The Petrella opinion emphasizes that the Court has “never applied laches to bar in their entirety claims
for discrete wrongs occurring within a federally prescribed limitations period.” Petrella, slip op. at 14-15.
Rather, the Court stated that laches is a “gap-filling, not legislation-overriding” measure that is
appropriate only when there is not an explicit statute of limitations. Id at 14.
The Petrella ruling is in basic agreement with the position taken by the federal government during oral
argument. The government argued that laches should be available only in “exceptional cases” as a defense
within the three-year statutory period, and should serve only as a bar to equitable relief, not damages.
Of special interest to patent lawyers, during argument, Justice Ginsburg pointed out that the government’s
position was contrary to Federal Circuit precedent in patent cases, which holds just the opposite, namely
that laches bars pre-suit damages but not equitable relief. Also of special interest in the opinion is the text
leading up to footnote 15 (Petrella, slip op. at 12-13). In footnote 15, the Supreme Court makes it fairly
clear that the Federal Circuit may be due for another patent law reversal:
The Patent Act states: “[N]o recovery shall be had for any infringement committed more than six
years prior to the filing of the complaint.” 35 U.S.C. §286. The Act also provides that “[n]onin-
fringement, absence of liability for infringement or unenforceability” may be raised “in any action
involving the validity or infringement of a patent.” §282(b) (2012 ed.). Based in part on §282 and
commentary thereon, legislative history, and historical practice, the Federal Circuit has held that
laches can bar damages incurred prior to the commencement of suit, but not injunctive relief. A. C.
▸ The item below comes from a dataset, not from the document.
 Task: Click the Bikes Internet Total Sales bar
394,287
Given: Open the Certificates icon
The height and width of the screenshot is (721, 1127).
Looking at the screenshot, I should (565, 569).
Aukerman Co. v. R. L. Chaides Constr. Co., 960 F. 2d 1020, 1029–1031, 1039–1041 (1992) (en
banc). We have not had occasion to review the Federal Circuit’s position.
(Emphasis added.) Justice Ginsburg delivered the opinion of the Court, in which Justices Scalia, Thomas,
Alito, Sotomayor and Kagan joined. Justice Breyer filed a dissenting opinion, in which Chief Justice
Roberts and Justice Kennedy joined. They would have affirmed the appellate decision based on laches.